Segment Open
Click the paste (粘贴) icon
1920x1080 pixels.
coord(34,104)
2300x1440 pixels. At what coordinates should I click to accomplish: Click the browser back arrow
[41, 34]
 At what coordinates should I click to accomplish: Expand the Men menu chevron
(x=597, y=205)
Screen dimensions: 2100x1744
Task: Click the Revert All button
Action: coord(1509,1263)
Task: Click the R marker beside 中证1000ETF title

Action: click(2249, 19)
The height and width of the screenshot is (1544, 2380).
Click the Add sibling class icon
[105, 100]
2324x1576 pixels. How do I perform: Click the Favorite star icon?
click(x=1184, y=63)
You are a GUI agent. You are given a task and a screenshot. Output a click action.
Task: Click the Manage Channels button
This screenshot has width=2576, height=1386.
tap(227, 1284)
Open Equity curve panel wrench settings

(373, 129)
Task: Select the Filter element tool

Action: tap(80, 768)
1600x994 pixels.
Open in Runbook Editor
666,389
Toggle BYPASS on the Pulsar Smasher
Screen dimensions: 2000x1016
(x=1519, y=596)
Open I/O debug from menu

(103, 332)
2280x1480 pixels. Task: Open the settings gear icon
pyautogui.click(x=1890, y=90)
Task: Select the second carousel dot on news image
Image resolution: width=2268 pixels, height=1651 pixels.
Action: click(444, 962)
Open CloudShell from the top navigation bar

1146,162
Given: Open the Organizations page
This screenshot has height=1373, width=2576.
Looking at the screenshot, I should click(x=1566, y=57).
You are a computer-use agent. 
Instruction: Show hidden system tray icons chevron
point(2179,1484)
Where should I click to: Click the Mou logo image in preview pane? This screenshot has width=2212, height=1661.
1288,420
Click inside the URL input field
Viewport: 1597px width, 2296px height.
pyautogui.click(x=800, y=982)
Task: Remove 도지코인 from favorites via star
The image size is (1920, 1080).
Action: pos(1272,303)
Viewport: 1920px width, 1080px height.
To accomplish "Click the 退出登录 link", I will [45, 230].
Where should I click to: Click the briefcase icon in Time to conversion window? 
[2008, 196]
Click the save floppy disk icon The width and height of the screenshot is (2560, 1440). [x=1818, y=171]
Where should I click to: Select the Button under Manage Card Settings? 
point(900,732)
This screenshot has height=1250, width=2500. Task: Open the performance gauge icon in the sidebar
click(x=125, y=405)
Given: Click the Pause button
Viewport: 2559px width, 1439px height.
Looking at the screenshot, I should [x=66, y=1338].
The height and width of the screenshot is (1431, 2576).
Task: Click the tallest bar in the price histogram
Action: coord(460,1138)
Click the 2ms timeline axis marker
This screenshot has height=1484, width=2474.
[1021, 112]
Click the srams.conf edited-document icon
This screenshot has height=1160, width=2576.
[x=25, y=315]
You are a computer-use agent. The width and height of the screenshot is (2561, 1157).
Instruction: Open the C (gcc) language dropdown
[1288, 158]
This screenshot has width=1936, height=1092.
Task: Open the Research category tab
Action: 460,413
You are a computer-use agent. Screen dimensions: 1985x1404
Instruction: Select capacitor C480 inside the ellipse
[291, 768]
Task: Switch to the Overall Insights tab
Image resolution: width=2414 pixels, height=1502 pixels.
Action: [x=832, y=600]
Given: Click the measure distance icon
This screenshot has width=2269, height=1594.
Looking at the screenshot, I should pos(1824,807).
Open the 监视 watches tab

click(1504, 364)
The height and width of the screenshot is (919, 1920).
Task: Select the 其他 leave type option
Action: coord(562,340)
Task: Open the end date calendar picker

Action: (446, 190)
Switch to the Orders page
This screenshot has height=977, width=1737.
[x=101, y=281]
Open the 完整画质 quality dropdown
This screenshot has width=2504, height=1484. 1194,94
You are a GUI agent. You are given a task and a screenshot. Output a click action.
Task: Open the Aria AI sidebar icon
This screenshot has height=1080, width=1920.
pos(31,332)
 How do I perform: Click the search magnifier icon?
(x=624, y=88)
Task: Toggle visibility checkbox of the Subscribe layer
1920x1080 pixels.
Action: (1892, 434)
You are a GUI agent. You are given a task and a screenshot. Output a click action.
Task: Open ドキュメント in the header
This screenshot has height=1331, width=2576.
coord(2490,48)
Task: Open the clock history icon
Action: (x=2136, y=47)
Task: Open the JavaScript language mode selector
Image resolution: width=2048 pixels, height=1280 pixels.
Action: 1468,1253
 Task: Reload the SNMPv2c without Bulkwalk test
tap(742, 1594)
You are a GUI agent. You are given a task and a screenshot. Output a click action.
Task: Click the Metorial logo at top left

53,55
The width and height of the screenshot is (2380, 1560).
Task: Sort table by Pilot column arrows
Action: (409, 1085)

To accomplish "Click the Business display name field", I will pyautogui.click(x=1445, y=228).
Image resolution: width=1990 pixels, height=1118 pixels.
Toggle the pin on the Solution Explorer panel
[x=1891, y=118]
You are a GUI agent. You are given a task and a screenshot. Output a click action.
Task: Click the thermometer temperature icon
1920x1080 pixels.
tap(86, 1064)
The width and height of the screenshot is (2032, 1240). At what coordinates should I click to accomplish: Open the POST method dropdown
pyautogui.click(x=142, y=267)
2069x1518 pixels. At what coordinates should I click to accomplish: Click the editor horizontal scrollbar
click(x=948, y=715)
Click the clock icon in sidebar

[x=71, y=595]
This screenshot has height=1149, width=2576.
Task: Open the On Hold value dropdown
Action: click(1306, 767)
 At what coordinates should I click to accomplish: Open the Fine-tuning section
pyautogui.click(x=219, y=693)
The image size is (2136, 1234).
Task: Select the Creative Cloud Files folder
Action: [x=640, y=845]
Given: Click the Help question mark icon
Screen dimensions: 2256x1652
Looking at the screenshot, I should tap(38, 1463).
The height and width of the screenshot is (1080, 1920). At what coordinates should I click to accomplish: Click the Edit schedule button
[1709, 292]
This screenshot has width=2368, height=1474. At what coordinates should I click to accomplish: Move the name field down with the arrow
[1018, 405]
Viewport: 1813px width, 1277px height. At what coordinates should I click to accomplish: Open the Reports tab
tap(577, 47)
Segment Closed
§ **Problem requirements**: Copy out each line of the data above, exactly, if it lies between the line holding "Task: Open the JavaScript" and the line holding "Image resolution: width=1990", inclusive; copy no other line.

§ **Solved problem**:
Task: Open the JavaScript language mode selector
Image resolution: width=2048 pixels, height=1280 pixels.
Action: 1468,1253
 Task: Reload the SNMPv2c without Bulkwalk test
tap(742, 1594)
You are a GUI agent. You are given a task and a screenshot. Output a click action.
Task: Click the Metorial logo at top left

53,55
The width and height of the screenshot is (2380, 1560).
Task: Sort table by Pilot column arrows
Action: (409, 1085)

To accomplish "Click the Business display name field", I will pyautogui.click(x=1445, y=228).
Image resolution: width=1990 pixels, height=1118 pixels.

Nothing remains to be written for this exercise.